### Extrait de page
━━━━━━━━━━━━━━━━━━━━━━━━━━━━━━

Périodiquement on lit dans la presse que M. Machinchouette, à moins que ce ne. soit M. Tartempion, centenaire de son état, vient de recevoir la médaille militaire, à l’occasion de ses cent ans d’âge, et sous prétexte qu’il a participé, bon gré peut-être malgré sans doute, à la guerre de 1870, dans tel régiment de ligne ou de cuirassiers.
En ce qui nous concerne, et estimant qu’il est tout indiqué que les décorations militaires soient octroyées à des militaires, même accidentels, nous sommes loin d’y voir le moindre inconvénient.
Dieu merci, toutes les opinions sont respectables.
Et les vaches seront bien gardées. Pour autant qu’elles soient sincères.
Mais on ne nous fera pas croire que ce sont des motifs militaires qui ont valu la médaille militaire à M. Machinchouette, ou à M. Tartempion. Sinon on n’aurait pas attendu près de cent ans (cent ans moins l’âge qu’ils avaient quand ils étaient soldats) pour orner leur boutonnière. Si c’est au titre d’ancien militaire que ces vénérables vétérans sont décorés, il y a belle lurette qu’ils eussent dû être médaillés.

━━━━━━━━━━━━━━━━━━━━━━━━━━━━━━

### Données de travail

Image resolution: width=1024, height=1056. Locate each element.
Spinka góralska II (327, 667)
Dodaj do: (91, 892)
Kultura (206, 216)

━━━━━━━━━━━━━━━━━━━━━━━━━━━━━━

### Activités
1) Remplacez « cuirassiers » par « dragons » dans tout le passage de l'extrait sur la médaille militaire qui va de « Périodiquement on lit » jusqu'à « le moindre inconvénient. », puis recopiez ce passage, s'il vous plaît.
2) Poursuivez l'extrait sur la médaille militaire à partir de sa dernière phrase.
Les données n'ont aucun rapport avec l'extrait.

### Corrigé des exercices
1)
Périodiquement on lit dans la presse que M. Machinchouette, à moins que ce ne. soit M. Tartempion, centenaire de son état, vient de recevoir la médaille militaire, à l’occasion de ses cent ans d’âge, et sous prétexte qu’il a participé, bon gré peut-être malgré sans doute, à la guerre de 1870, dans tel régiment de ligne ou de dragons.
En ce qui nous concerne, et estimant qu’il est tout indiqué que les décorations militaires soient octroyées à des militaires, même accidentels, nous sommes loin d’y voir le moindre inconvénient.

2)
Ou alors pourquoi ne pas avoir foutu la médaille militaire à tous les anciens soldats du régiment de ligne, ou de cuirassiers, auquel appartenaient les vieux braves qui sont l’objet de nos commentaires respectueux ? Et, tant qu’on y est, à tous les anciens soldats de tous les autres régiments ?
On vous le demande en toute équité.
Puisque vous ne répondez pas, force nous est bien de penser que c’est un prétexte, la qualité d’ancien combattant de 1870.
Mais qu’en réalité c’est à leur qualité de centenaires bien mûrs que MM. Machinchouette et Tartempion doivent leur tardive distinction honorifique.
De là à conclure que c’est la longévité de ces messieurs qui leur vaut une médaille qui n’a de militaire que le prétexte du motif, il n’y a qu’un pas minime que franchit allégrement le cerveau le moins sectaire (si nous osons cette image osée).
Or, la longévité est une question de patience.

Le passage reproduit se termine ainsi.